There are also opportunities for commercial and industrial customers, demonstrated by plans to install and operate Australia’s largest rooftop solar installation at Moorebank Logistics Park, with 60 MW of solar power and 150 MWh of battery storage.
The Smart Energy Council further highlights the scale and pace of change.
From 33 sites providing just over 1 GWh of electricity at the end of last year, it charts another 8.1 GWh that is due to come online this year.
The Council expects there will be 78 big batteries by 2025, with 14.5 GWh of capacity.
So, there’s a lot going on in battery storage, to ensure we have the infrastructure to support a high renewables system.
How do we send the right market signals?
The balance of grid- and household-connected storage solutions adds a layer of complexity to our batteries challenge.
And it highlights the many strands that must be brought together to deliver an effective energy transition.
The AEMC’s role is to ensure we have the right market settings to facilitate the required investment in the energy transition, without imposing unnecessary costs on consumers.
We have navigated many changes to the rules, regulations and standards, with a lot more to come.
We’re mindful that the framework needs to be dynamic enough to accommodate technologies and strategies we haven’t seen before.
That’s why we canvas so widely across the sector, to capture emerging trends and their likely impact on different stakeholders.
And it’s why we urge you, as leaders in the energy storage industry, to remain closely involved in our work.
Recent AEMC work
The AEMC is doing a lot of work to support the integration of energy storage into the National Electricity Market.
You can see some of our recent projects listed here.
Some of these changes are very technical in nature but collectively they’re designed to smooth the path for energy storage in a number of ways.

> _THE PROBLEM_:
Copy out the battery storage passage word for word, everything from "The Council expects" down to "right market signals?". The lines that come next have nothing to do with any of this.

> _DATA PROVIDED_:
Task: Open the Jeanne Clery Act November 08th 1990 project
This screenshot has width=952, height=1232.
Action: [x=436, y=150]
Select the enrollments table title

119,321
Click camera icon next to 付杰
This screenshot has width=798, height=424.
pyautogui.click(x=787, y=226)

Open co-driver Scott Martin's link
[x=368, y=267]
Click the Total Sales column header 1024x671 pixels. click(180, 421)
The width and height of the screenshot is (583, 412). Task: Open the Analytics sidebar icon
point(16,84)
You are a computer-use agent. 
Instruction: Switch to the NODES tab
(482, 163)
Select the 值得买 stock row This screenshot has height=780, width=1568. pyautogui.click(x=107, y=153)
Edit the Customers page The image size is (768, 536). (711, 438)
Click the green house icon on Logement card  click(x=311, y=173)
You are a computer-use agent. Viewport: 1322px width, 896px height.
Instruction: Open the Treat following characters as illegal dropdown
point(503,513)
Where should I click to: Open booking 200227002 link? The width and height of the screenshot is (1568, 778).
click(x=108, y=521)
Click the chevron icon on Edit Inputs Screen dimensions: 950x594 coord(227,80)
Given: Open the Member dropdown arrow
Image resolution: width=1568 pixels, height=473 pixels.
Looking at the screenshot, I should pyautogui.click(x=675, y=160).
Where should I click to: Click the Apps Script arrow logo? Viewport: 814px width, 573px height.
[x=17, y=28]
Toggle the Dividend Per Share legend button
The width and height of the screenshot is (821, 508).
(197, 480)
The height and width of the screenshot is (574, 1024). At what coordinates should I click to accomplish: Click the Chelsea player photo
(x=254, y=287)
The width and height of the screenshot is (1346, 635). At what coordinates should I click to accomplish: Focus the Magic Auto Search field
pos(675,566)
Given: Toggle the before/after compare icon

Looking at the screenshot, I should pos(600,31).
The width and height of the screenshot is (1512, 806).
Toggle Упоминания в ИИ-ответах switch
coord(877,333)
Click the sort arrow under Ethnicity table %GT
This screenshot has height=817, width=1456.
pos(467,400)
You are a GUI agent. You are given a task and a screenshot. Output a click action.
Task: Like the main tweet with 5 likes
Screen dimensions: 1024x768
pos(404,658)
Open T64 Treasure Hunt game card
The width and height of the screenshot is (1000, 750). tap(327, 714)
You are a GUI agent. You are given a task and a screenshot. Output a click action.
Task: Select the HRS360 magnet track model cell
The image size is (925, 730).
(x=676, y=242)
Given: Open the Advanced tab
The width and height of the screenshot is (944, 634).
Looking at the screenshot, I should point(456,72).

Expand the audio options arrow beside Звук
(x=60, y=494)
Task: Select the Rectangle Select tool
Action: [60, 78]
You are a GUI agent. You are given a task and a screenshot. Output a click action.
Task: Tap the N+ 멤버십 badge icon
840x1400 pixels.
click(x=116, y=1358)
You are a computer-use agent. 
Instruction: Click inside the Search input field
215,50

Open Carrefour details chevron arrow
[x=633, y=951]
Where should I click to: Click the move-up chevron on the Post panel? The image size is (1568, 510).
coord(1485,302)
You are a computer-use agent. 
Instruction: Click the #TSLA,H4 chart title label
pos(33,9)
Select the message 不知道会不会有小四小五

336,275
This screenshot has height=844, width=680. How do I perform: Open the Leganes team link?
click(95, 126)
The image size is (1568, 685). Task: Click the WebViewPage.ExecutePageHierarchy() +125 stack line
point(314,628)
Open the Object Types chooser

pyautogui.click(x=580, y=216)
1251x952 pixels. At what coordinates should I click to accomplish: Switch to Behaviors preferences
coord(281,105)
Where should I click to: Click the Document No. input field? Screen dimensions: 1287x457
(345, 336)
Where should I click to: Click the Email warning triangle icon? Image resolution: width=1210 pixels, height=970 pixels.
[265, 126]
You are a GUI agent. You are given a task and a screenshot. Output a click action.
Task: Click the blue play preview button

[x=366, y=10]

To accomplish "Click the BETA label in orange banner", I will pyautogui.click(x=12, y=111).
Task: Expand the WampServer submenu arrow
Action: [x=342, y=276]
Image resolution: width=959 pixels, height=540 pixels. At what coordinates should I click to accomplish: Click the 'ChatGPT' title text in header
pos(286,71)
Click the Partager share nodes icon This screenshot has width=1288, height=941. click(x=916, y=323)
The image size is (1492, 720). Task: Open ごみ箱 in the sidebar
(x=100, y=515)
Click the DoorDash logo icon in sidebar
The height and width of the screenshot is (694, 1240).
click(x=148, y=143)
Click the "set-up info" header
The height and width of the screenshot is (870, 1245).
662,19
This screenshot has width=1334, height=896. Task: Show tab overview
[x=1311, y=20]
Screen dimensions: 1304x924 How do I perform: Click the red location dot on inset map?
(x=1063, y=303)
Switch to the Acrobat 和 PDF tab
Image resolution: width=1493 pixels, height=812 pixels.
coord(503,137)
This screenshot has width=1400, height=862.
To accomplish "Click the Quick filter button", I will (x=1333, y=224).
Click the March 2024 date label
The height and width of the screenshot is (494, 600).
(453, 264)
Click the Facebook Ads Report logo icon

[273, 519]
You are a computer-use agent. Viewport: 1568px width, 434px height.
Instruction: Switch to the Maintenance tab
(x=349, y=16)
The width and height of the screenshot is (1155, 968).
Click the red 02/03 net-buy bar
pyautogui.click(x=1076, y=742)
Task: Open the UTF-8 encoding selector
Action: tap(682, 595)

> _THE COMPLETED TASK_:
The Council expects there will be 78 big batteries by 2025, with 14.5 GWh of capacity.
So, there’s a lot going on in battery storage, to ensure we have the infrastructure to support a high renewables system.
How do we send the right market signals?